Slide

2025 Rash Award in Fiction and Poetry

The Broad River Review is pleased to announce the results of the 2025 Rash Awards in Fiction and Poetry.

Alan Sincic, of Gotha, Florida, won the 2025 Rash Award in Fiction for his story “Pride of Place.” Jason Mott served as judge. Sincic previously won the 2021 Rash Award in Fiction.

Hollie Dugas, of Las Cruces, New Mexico, won the 2025 Rash Award in Poetry for her poem “A Seahorse’s Short Manifesto on Romance.” Nickole Brown served as judge.

Mott also named two honorable mention stories: “Death’s Burlesque” by Ken Kelly of Johnstown, Pennsylvania, and “Desert Currency” by Tyler Stallings of Huntington Beach, California.

Brown also named several honorable mention poems: “All My Life I’ve Hungered for a Pretty Singing Voice” by Peggy Heitmann of Raleigh, North Carolina; “But the Wailing Beneath It” by John Schneider of Berkeley, California; and “On Learning of the Death of W.S. Merwin” by Matthew J. Spireng of Kingston, New York.

The full results of both contests, including finalists, can be found on our 2025 contest page.

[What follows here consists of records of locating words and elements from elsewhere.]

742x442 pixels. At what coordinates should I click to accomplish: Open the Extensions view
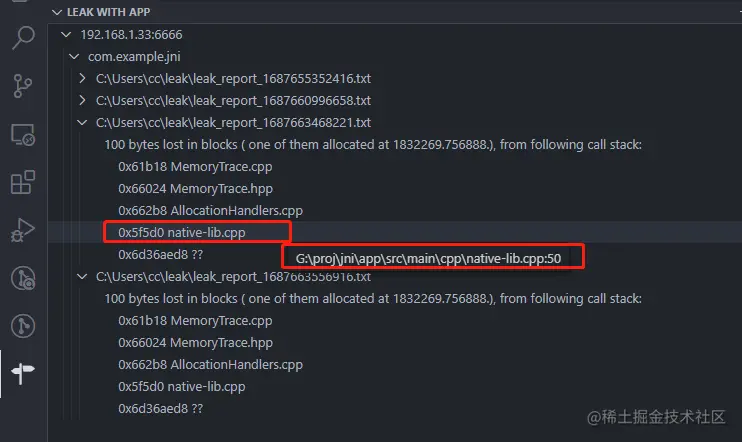pyautogui.click(x=23, y=182)
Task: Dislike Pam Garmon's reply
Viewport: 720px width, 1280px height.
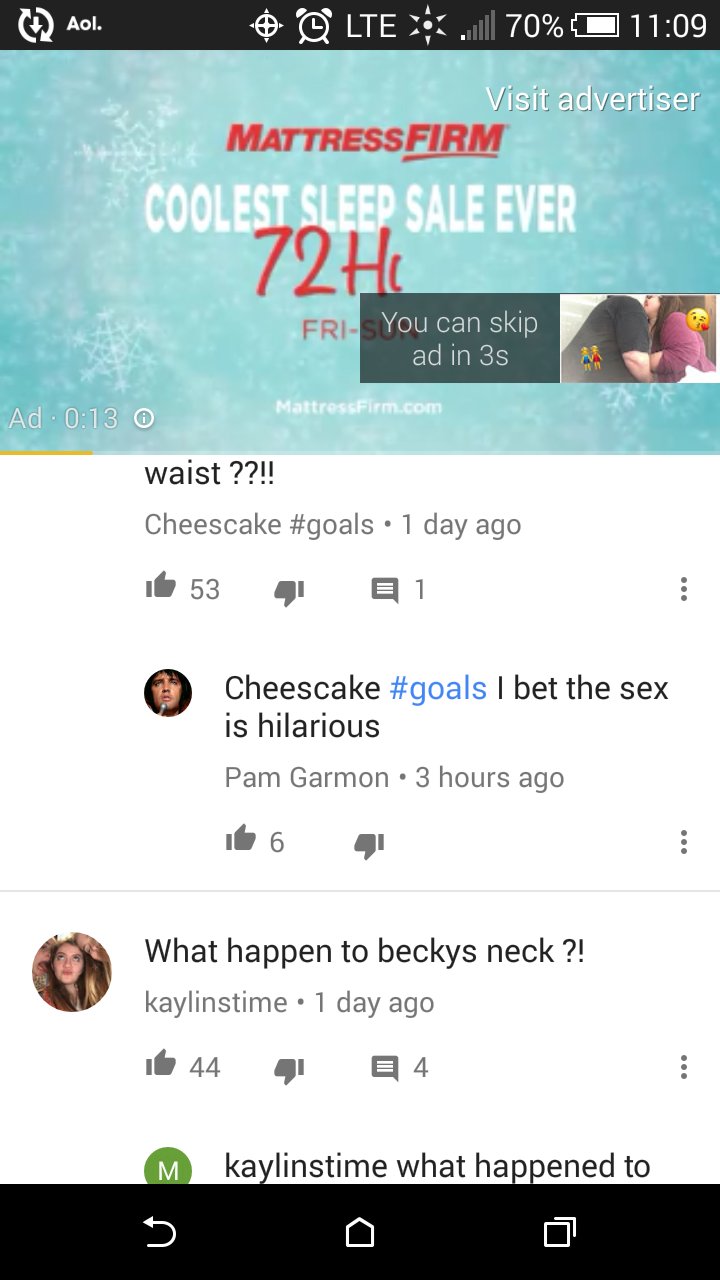Action: tap(369, 844)
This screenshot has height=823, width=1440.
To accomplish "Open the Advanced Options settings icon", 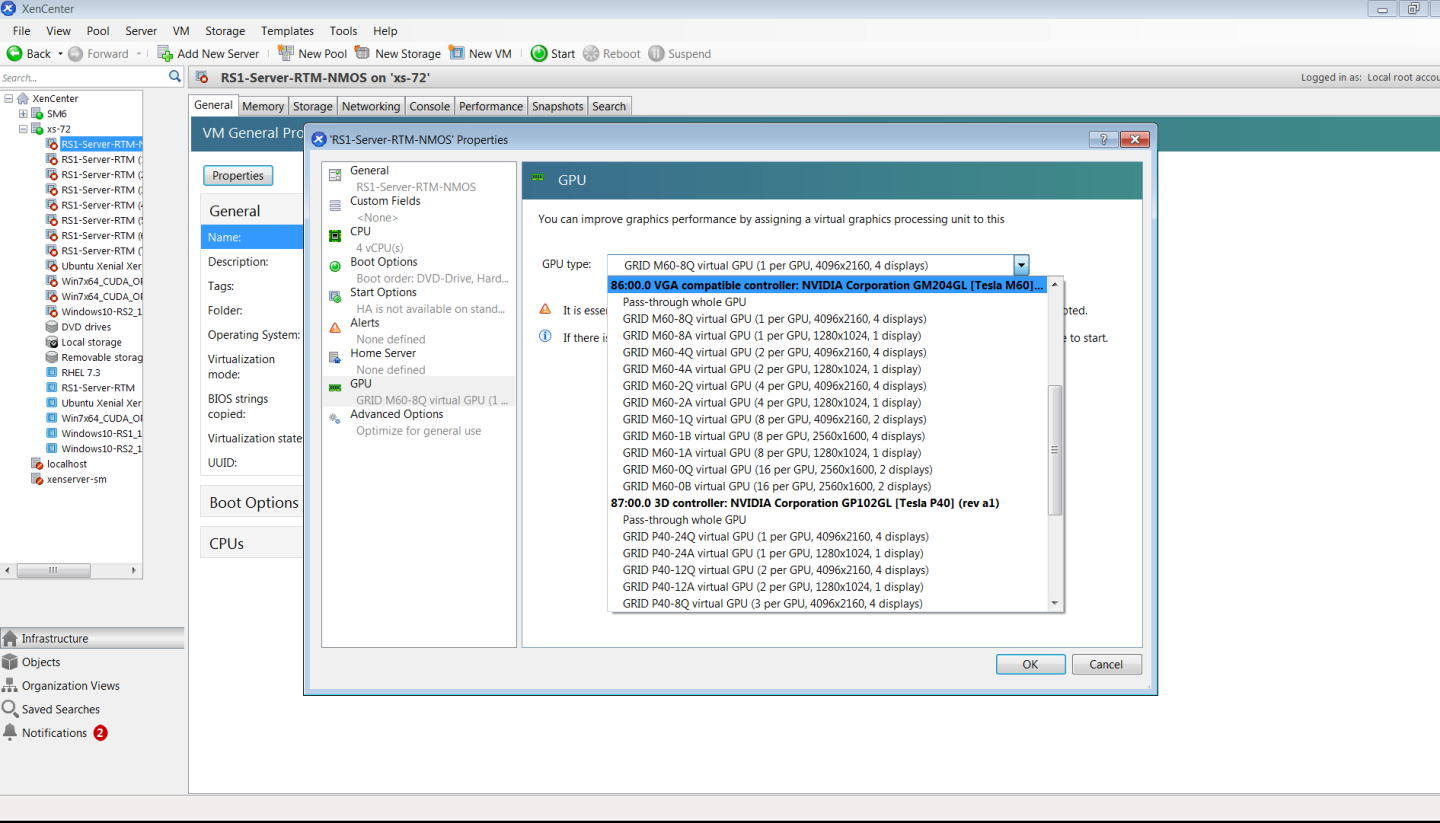I will [x=334, y=418].
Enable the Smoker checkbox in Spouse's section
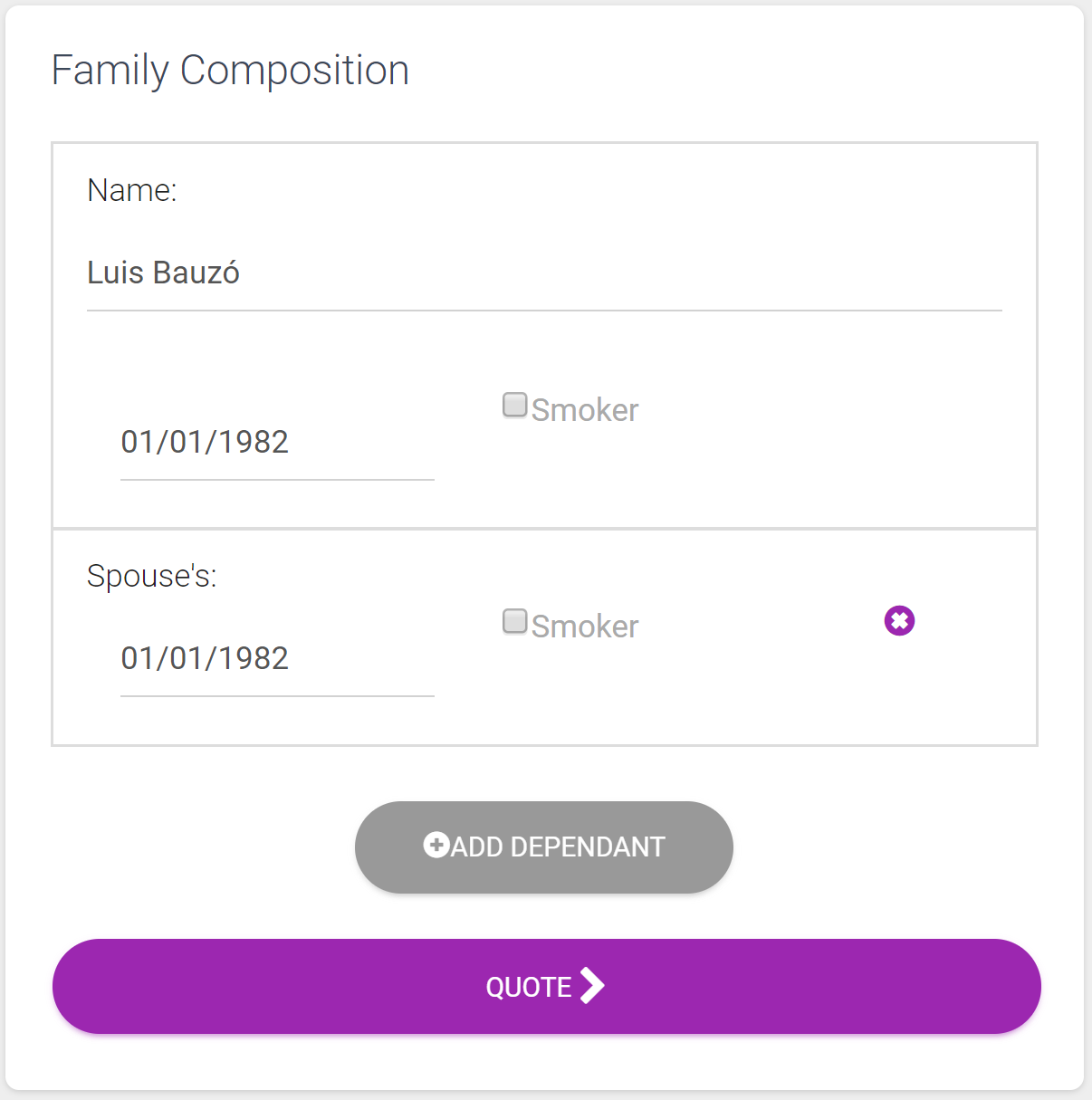Image resolution: width=1092 pixels, height=1100 pixels. [x=515, y=621]
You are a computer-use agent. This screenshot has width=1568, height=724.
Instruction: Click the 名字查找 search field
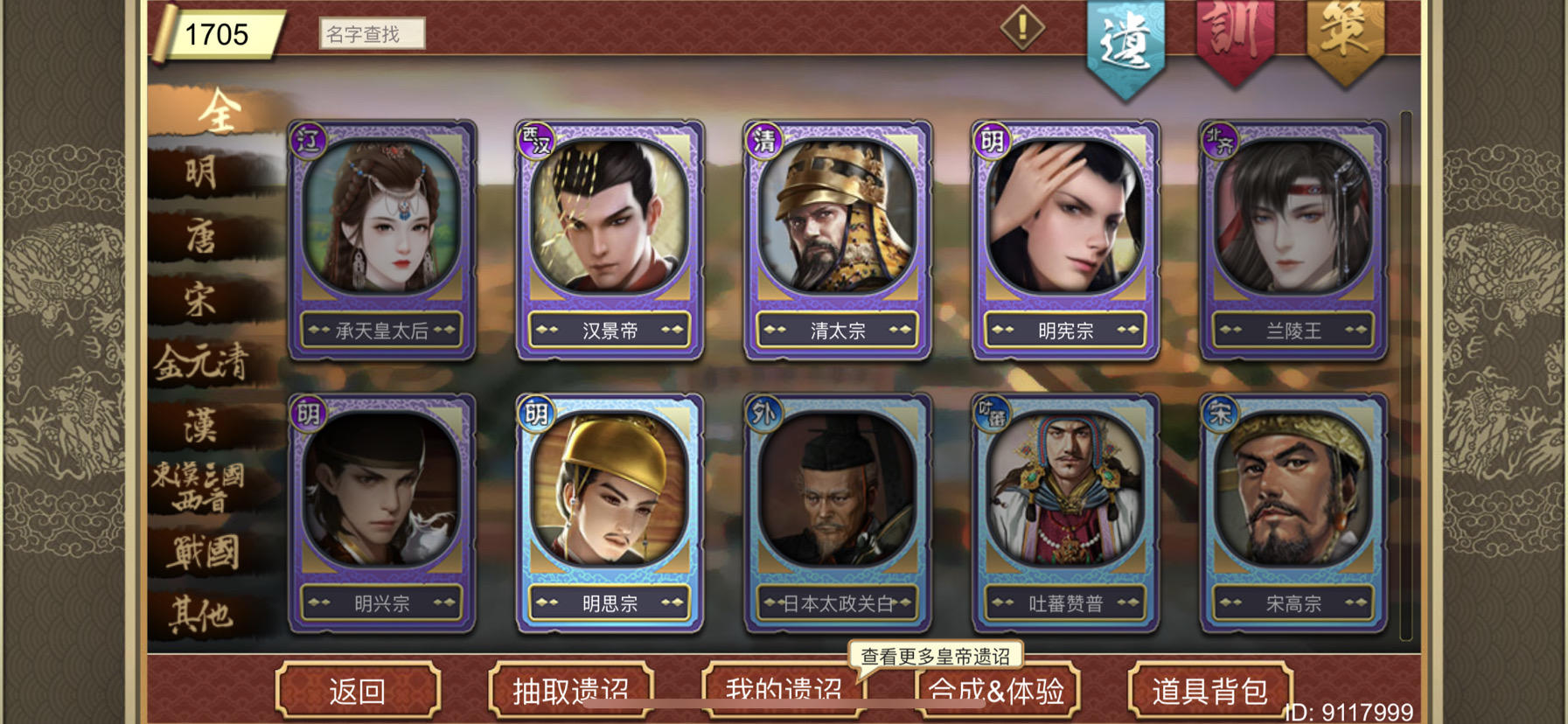372,33
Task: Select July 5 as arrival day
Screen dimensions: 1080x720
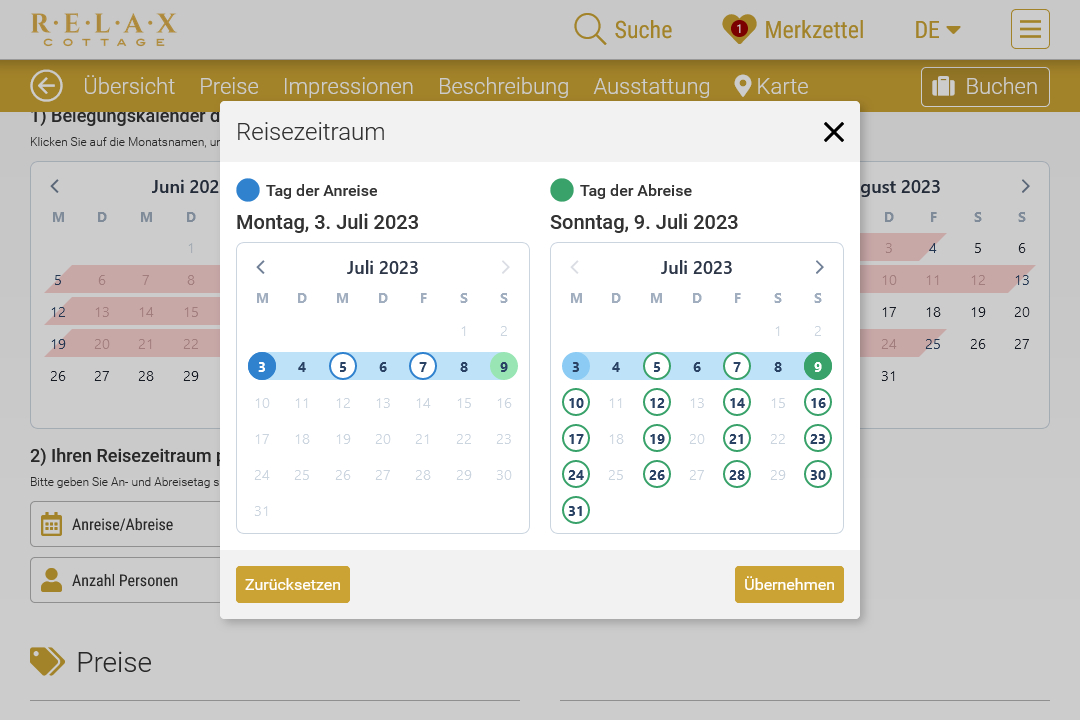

The 2026 Rash Awards in Fiction and Poetry will open for submissions on February 1, 2026.

RASH AWARDS

What are the Rash Awards?

In 2010, the Broad River Review began two new contests, called the Rash Awards, named in honor of Ron Rash, a 1976 graduate of Gardner-Webb University.  Rash’s first published work appeared in the pages of this literary review (a poem, “Last Night’s Ride” and a story, “Turtle Meat”).  Rash grew up in Boiling Springs, North Carolina, home to Gardner-Webb University, and earned his undergraduate and graduate degrees from Gardner-Webb and Clemson universities, respectively.